In [0]:
# Sample data for df1
data1 = [
    (1, "Apple"),
    (2, "Banana"),
    (3, "Orange"),
    (3, "Orange")  # duplicate row
]

# Sample data for df2
data2 = [
    (3, "Orange"),
    (4, "Grapes")
]

# Define schema columns
columns = ["id", "fruit"]

# Create DataFrames
df1 = spark.createDataFrame(data1, columns)
df2 = spark.createDataFrame(data2, columns)

print("DF1:")
df1.display()

print("DF2:")
df2.display()


In [0]:
# Using exceptAll to find differences
result = df1.exceptAll(df2)

print("Rows in DF1 but not in DF2 (including duplicates):")
result.display()

### Rules & Requirements
Same schema → The two DataFrames must have the same column names and data types, in the same order.

Case sensitivity → By default, it is case-sensitive ("Apple" ≠ "apple").

Duplicate handling →

If a row occurs multiple times in DF1 and fewer times in DF2, exceptAll() will keep the remaining duplicates.

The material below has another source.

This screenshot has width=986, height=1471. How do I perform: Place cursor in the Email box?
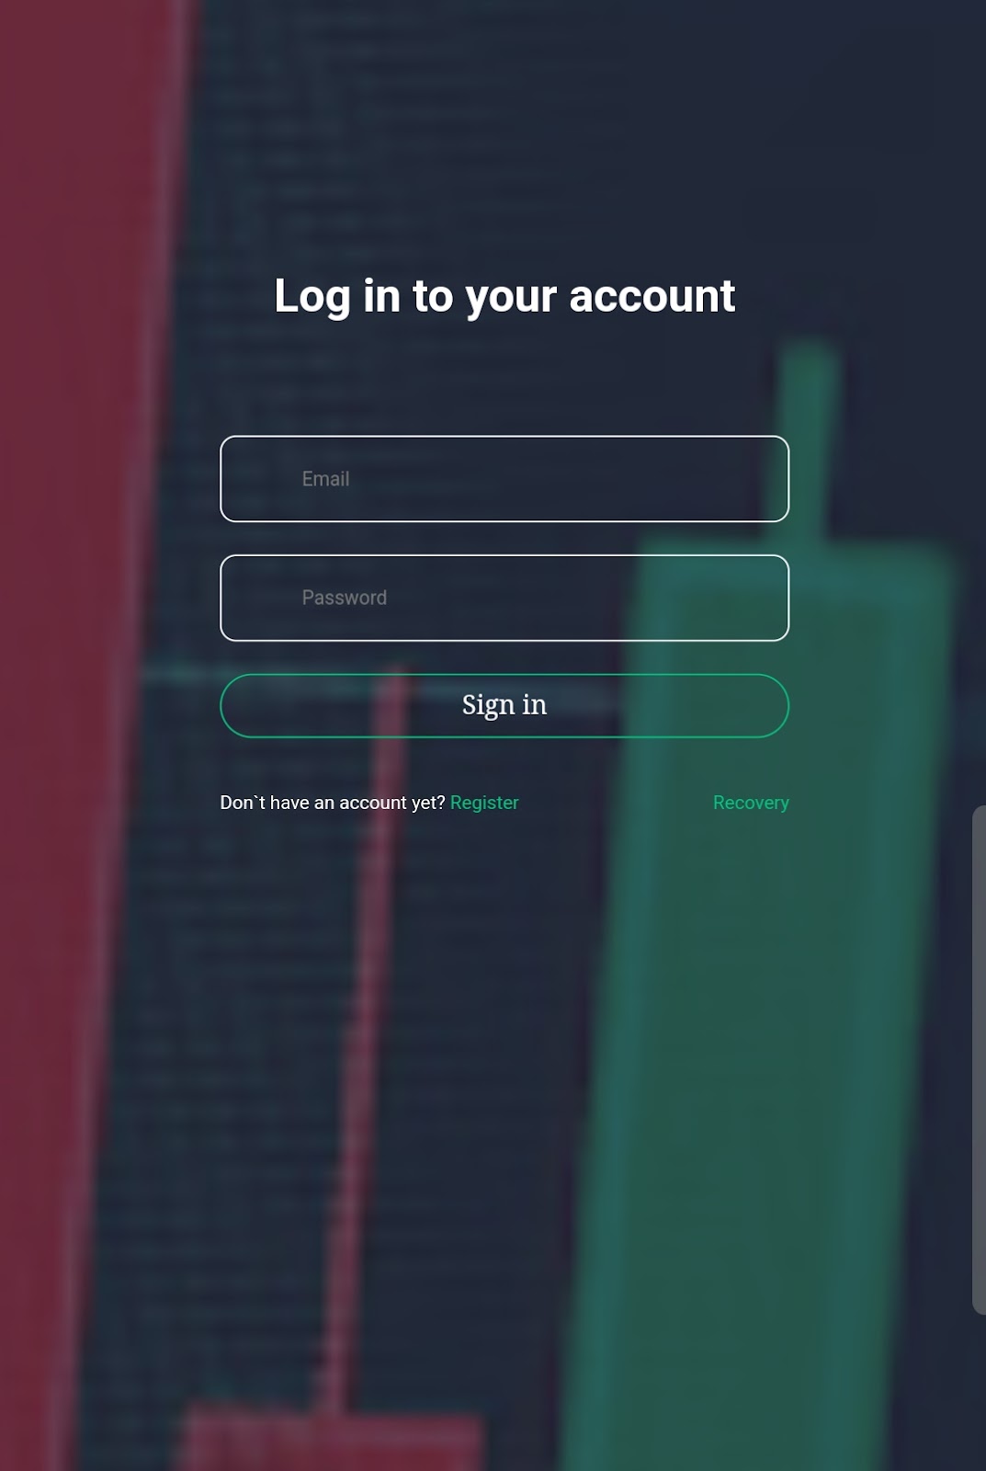(x=504, y=479)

Example: If DF1 has (3, Orange) twice and DF2 has it once → result will keep it once.

Order is not guaranteed — output order may vary.

Immutable — It does not change the original DataFrames.

### When to Use exceptAll()
When you need set difference but want to preserve duplicate rows.

For comparing transactional data where the number of occurrences matters.

To find extra records in one DataFrame compared to another.

### How is it Different from except()?

| Feature                  | `except()` | `exceptAll()` |
| ------------------------ | ---------- | ------------- |
| Removes duplicates       | ✅ Yes      | ❌ No          |
| Preserves duplicate rows | ❌ No       | ✅ Yes         |
| Same schema requirement  | ✅ Yes      | ✅ Yes         |
| SQL equivalent           | `EXCEPT`   | `EXCEPT ALL`  |


### How It Works Internally
Row comparison is done by value, column by column.

For each row in DF1:

If it exists in DF2, it removes only one occurrence.

If it does not exist, it stays in the result.

Keeps remaining duplicate occurrences.

### Real-World Use Cases
Data reconciliation — find extra rows in one dataset vs another while keeping track of how many extra copies exist.

Log analysis — detect extra events in one log vs a baseline.

Inventory checks — find overstocked items that don’t match an expected stock list.

ETL validation — compare source and target data where duplicates are important.